If an obese plumbing contractor on a chromed-up Fat Bob who smokes, drives an F250 and hates imported motorcycles waves back at me on my Triumph, why won't a guy about my size, dressed like me, riding a bike just like mine and with a lifestyle almost identical to mine wave back? Huh?

July 4th and all's well...

I breezed through a little medical procedure yesterday, a routine preventative exam, but the preparation for it absorbed my attention for a day or so. Thus no new posts. Ah, but today...

Sunday before last, at our group ride breakfast, the owner of the organizing shop told a story about selling a fixed-gear bicycle to a new rider. The young woman had sold her car and decided to live on two wheels.
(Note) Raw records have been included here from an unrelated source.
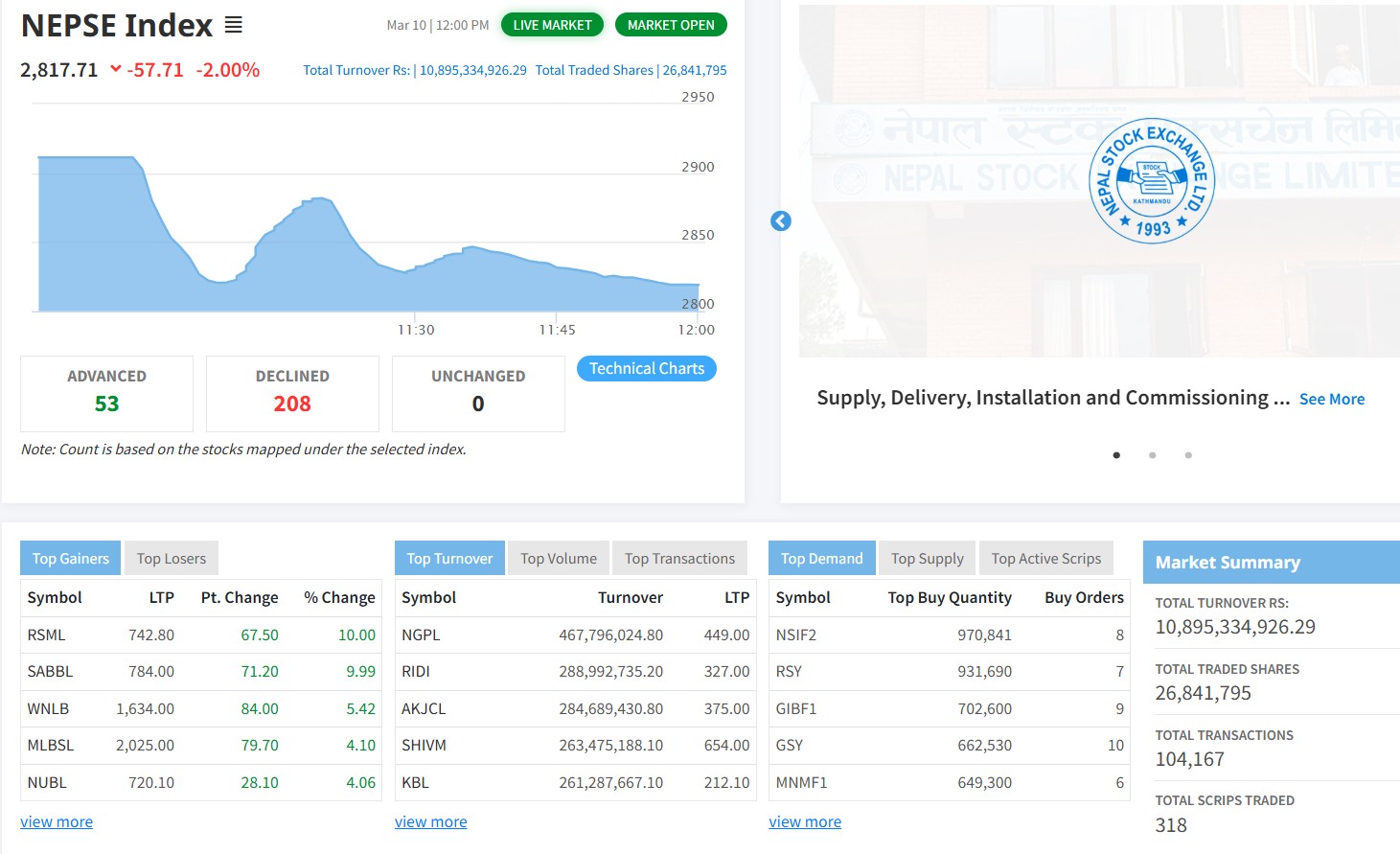The height and width of the screenshot is (854, 1400).
Task: Click the previous slide arrow on carousel
Action: [781, 221]
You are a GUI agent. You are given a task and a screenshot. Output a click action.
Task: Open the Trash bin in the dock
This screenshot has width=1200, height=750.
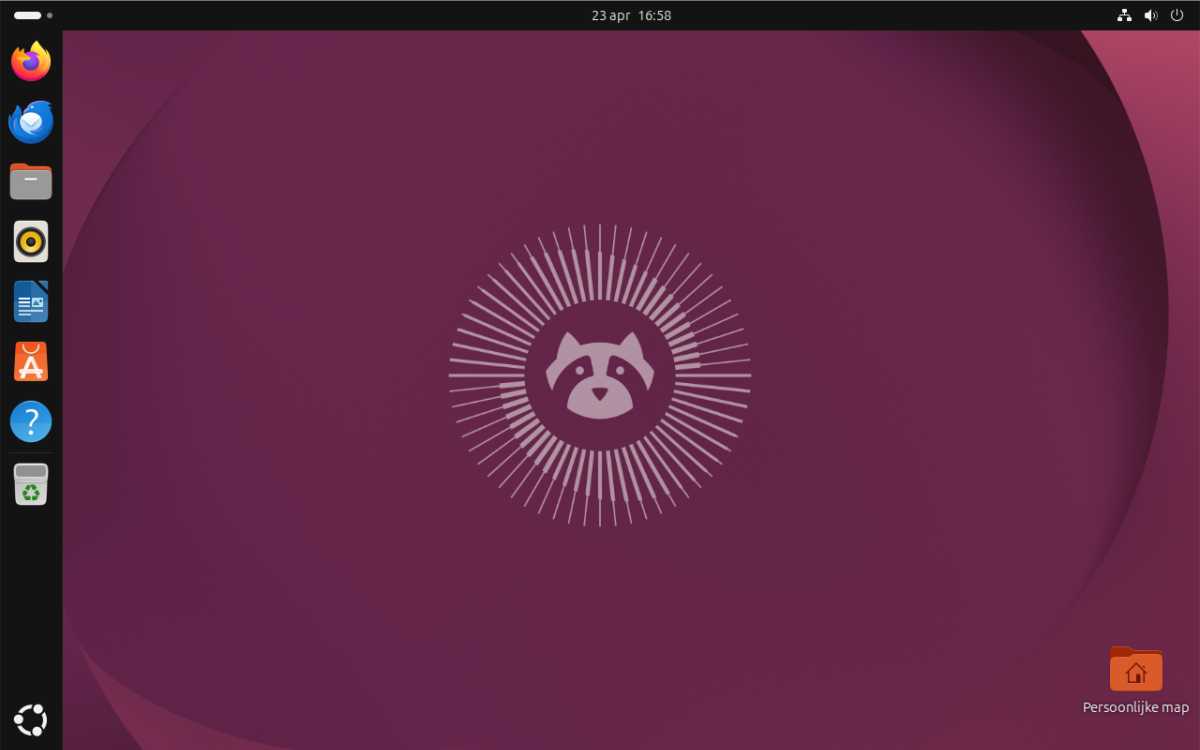pyautogui.click(x=31, y=484)
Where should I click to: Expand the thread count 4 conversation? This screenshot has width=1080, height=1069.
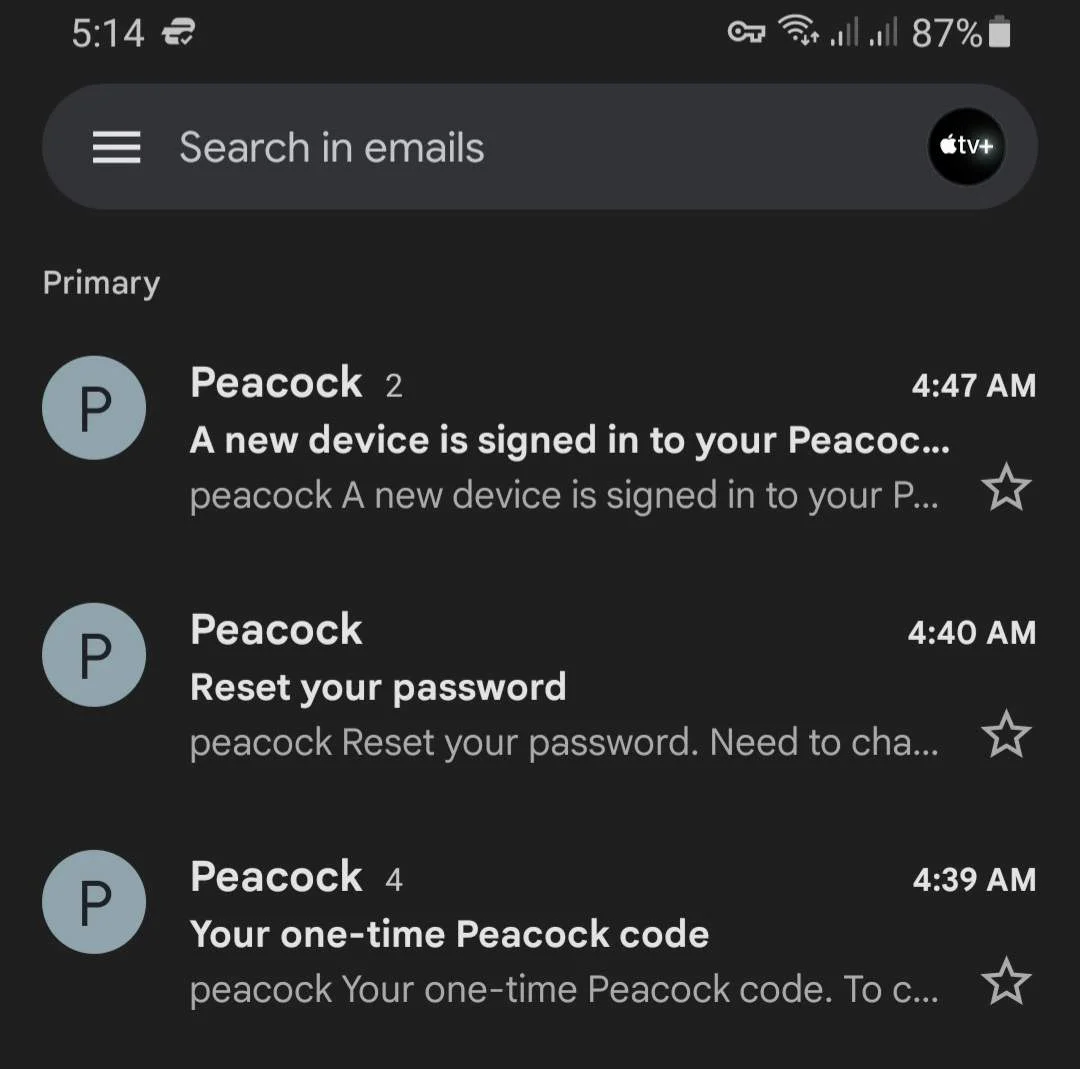coord(393,880)

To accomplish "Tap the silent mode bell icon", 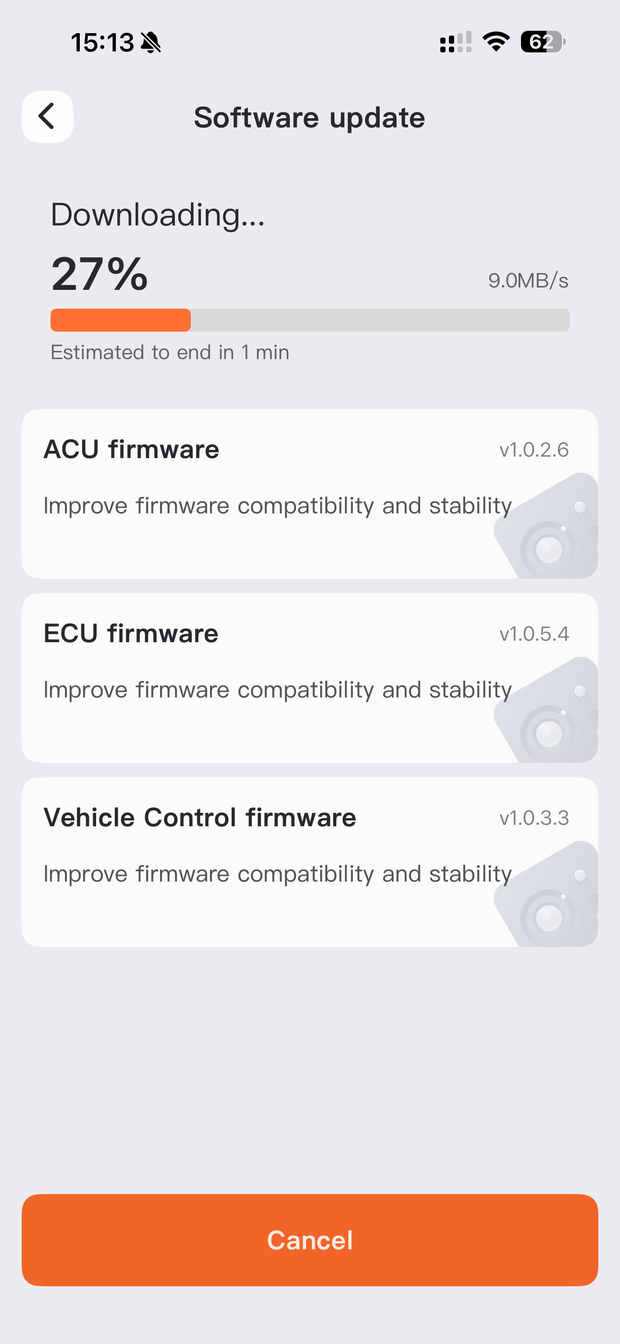I will (151, 42).

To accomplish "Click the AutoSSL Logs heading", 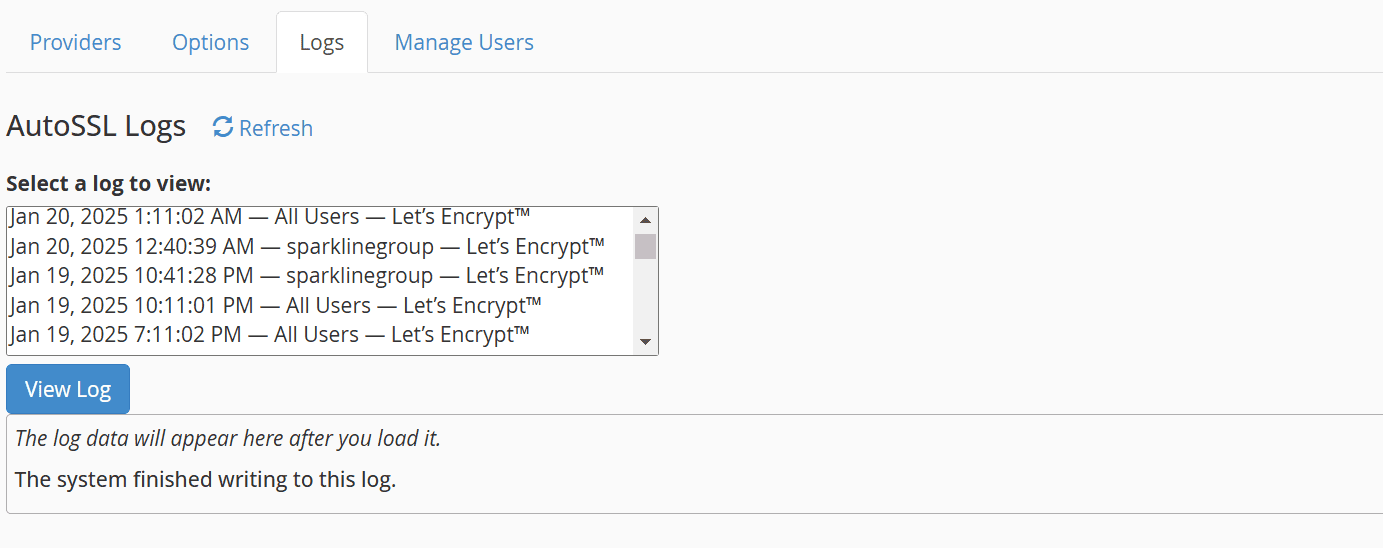I will (x=96, y=126).
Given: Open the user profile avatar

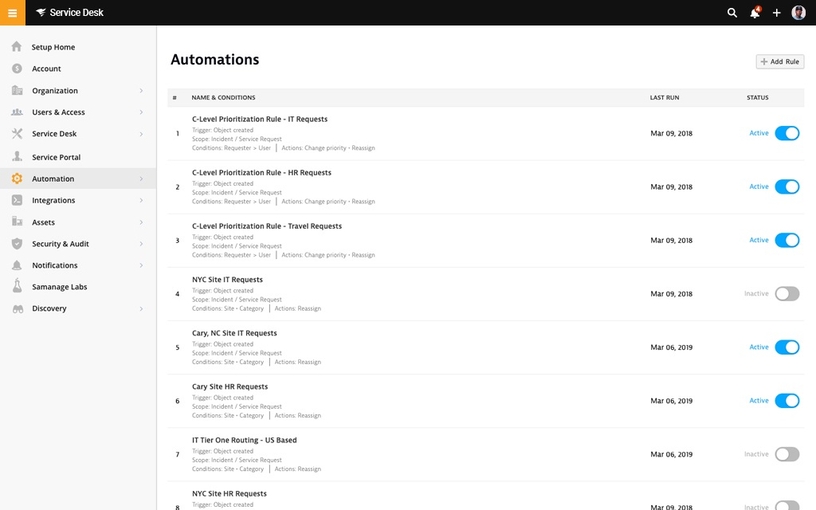Looking at the screenshot, I should coord(799,13).
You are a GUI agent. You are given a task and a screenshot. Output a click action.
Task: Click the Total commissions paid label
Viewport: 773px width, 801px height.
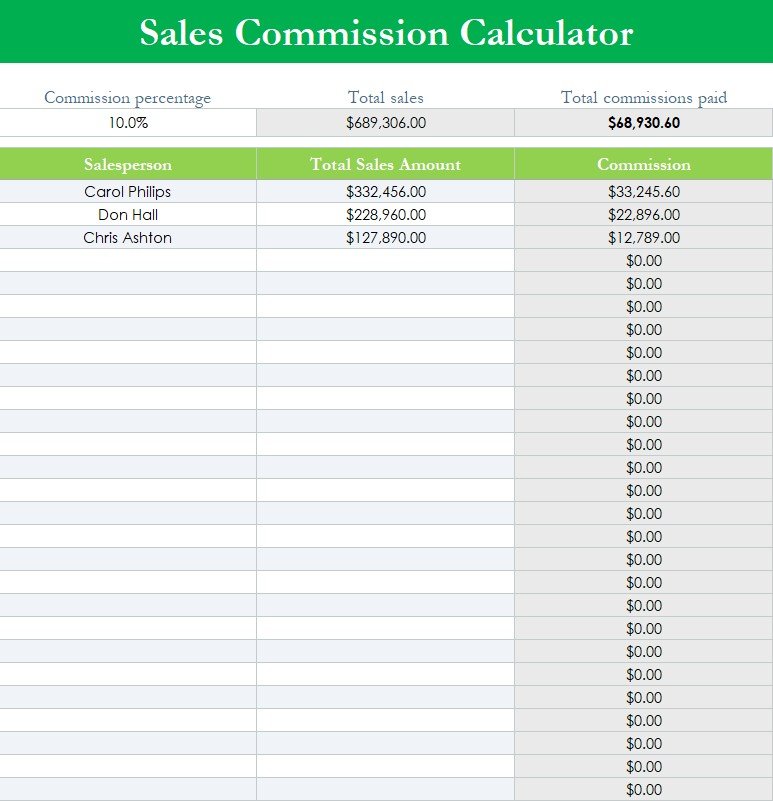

She told him she already owned a bicycle helmet. She did not buy bicycle lights as he suggested. Scott feared that she was not interested in the use of either.

He feels there's a good chance that she'll take the brakes off the bike and ride brakeless and helmetless. She'll probably roll through stop signs and lights and brush by peds on sidewalks.

It's the style, after all.

He felt that if he did not sell her the bike she wanted, she'd simply go elsewhere and buy it. He also remembers her from the 'hood, having seen her several times entering or exiting a local bar.

I wrote a short piece about his experience and sent it to the bicycle trade paper, where it seems no one so much as read it. Certainly no one indicated that they'd read it.

I sent it to VeloNews. After a week, the editor asked me if I'd like to participate via that story in a point-counterpoint confrontation for VN's new Soapbox section (I think that's what they'll call it). I agreed and rewrote the piece slightly to position it so VN's editor has something to counter.

I think the topic will be something like "Are Urban Fixie Riders Good for Cycling?" Will they bring more motorist hostility down on us? Will they eventually become mainstream cyclists? Or are they only here to set a bad example?

It's exciting that VeloNews, a fine racing publication that has ignored utility cycling forever, is sticking an editorial toe in the water. Maybe more racers and racing fans are thinking about using bikes for transportation. Whatever their motivation, it's a super development.

If you recall, I told you that I was through with writing for cycling magazines. I'm reminded of the line that goes something like: Just when I think I've got out, they keep pulling me back.

I think that'll be cliches enough for today.

Thanks for your patience. More soon, very probably.